Supplied records:
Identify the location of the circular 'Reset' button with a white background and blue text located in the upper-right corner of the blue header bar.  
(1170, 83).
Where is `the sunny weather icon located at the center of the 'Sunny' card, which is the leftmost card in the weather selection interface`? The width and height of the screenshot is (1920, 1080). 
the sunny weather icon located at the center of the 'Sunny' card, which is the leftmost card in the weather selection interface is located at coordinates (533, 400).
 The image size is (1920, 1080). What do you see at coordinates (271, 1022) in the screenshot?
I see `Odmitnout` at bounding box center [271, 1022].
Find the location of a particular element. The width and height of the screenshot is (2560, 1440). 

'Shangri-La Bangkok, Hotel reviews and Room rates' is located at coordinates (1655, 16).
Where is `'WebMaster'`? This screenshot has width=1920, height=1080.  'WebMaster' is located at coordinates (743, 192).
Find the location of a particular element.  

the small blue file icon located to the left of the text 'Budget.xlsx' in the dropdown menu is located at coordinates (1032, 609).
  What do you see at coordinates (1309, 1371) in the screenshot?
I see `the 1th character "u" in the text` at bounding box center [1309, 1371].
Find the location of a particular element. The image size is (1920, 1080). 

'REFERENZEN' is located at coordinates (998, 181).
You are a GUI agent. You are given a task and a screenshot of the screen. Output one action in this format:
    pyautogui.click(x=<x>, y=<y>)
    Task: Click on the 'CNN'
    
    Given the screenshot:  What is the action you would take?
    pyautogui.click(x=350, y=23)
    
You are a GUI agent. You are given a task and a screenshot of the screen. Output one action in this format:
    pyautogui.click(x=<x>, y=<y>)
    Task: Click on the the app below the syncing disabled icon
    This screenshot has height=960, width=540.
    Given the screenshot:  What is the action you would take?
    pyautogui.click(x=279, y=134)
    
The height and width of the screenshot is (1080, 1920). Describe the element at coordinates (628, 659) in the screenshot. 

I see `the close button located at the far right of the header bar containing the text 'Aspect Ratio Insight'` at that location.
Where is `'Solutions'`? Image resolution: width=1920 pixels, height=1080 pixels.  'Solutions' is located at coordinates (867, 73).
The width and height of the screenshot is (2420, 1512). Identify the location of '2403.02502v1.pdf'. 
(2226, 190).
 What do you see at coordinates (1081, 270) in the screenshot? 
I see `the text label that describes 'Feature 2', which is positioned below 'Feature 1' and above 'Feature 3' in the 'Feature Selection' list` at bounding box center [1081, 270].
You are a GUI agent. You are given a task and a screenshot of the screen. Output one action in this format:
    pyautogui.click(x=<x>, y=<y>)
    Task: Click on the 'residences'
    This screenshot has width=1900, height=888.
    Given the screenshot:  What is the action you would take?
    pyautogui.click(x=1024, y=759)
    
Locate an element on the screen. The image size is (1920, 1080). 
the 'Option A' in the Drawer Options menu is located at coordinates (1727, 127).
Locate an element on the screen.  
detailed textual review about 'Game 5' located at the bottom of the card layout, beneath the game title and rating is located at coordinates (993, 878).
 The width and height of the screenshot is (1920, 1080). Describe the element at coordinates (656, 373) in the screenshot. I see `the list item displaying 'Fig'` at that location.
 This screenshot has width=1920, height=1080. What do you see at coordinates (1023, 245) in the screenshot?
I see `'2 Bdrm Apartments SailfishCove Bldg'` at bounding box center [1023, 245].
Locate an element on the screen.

Stated exercise: Print the lines of the listing above, starting at the line that contains "The height and" and ending at the line that contains "center [1081, 270].", with both of those lines included.

Exercise result:
The height and width of the screenshot is (1080, 1920). Describe the element at coordinates (628, 659) in the screenshot. 

I see `the close button located at the far right of the header bar containing the text 'Aspect Ratio Insight'` at that location.
Where is `'Solutions'`? Image resolution: width=1920 pixels, height=1080 pixels.  'Solutions' is located at coordinates (867, 73).
The width and height of the screenshot is (2420, 1512). Identify the location of '2403.02502v1.pdf'. 
(2226, 190).
 What do you see at coordinates (1081, 270) in the screenshot? 
I see `the text label that describes 'Feature 2', which is positioned below 'Feature 1' and above 'Feature 3' in the 'Feature Selection' list` at bounding box center [1081, 270].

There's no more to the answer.